## Exercise input:
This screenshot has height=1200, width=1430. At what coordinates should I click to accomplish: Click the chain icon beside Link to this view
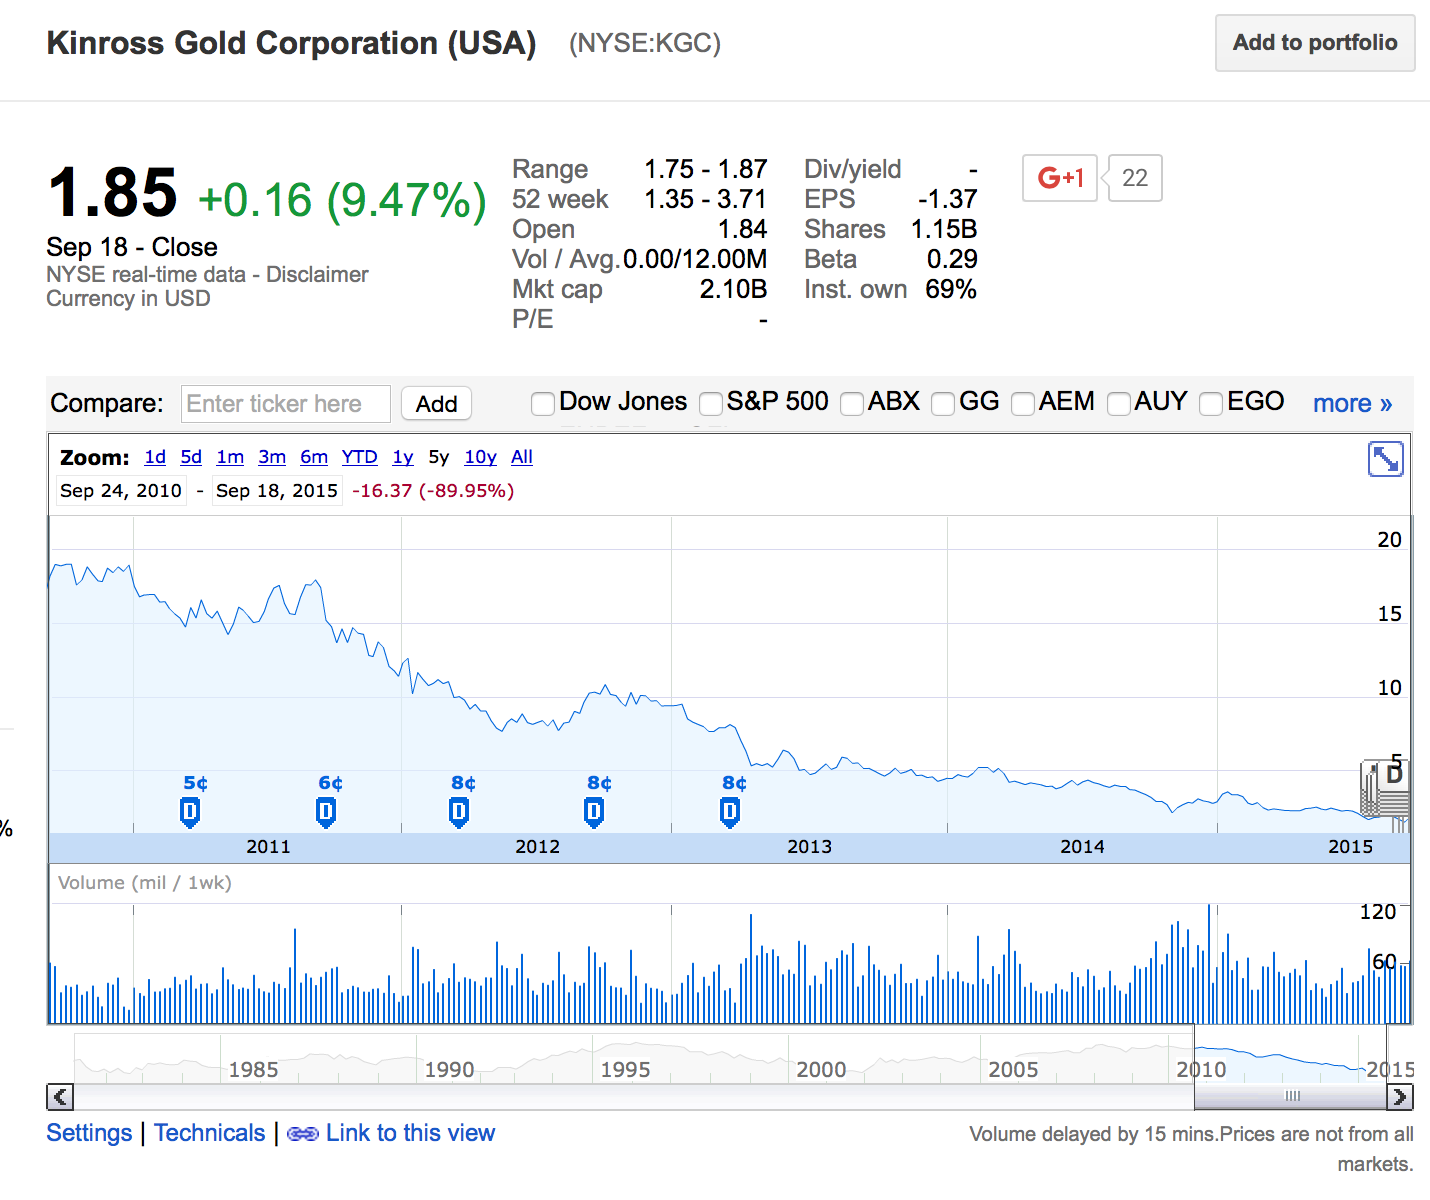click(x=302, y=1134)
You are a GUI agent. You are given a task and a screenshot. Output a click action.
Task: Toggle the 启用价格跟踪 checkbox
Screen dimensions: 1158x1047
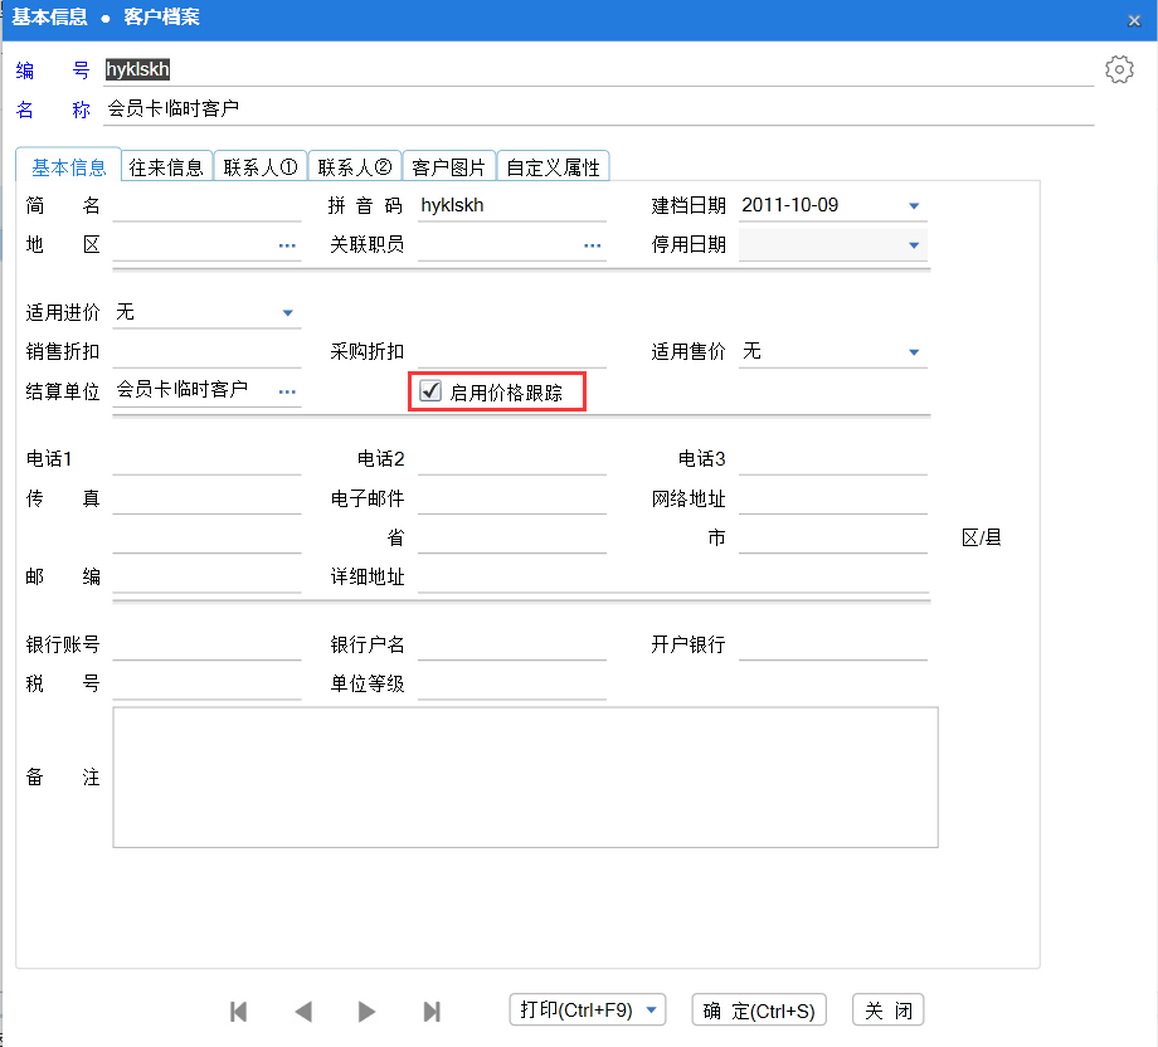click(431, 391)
* * *
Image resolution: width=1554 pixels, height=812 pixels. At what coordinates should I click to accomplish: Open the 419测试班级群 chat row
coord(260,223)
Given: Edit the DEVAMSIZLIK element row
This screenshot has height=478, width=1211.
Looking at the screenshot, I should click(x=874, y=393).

## What is asked:
Extract everything from the line that contains "Given: Edit the DEVAMSIZLIK element row" down to the line that contains "Looking at the", reproducing those lines exactly as they stand.

## In response:
Given: Edit the DEVAMSIZLIK element row
This screenshot has height=478, width=1211.
Looking at the screenshot, I should click(x=874, y=393).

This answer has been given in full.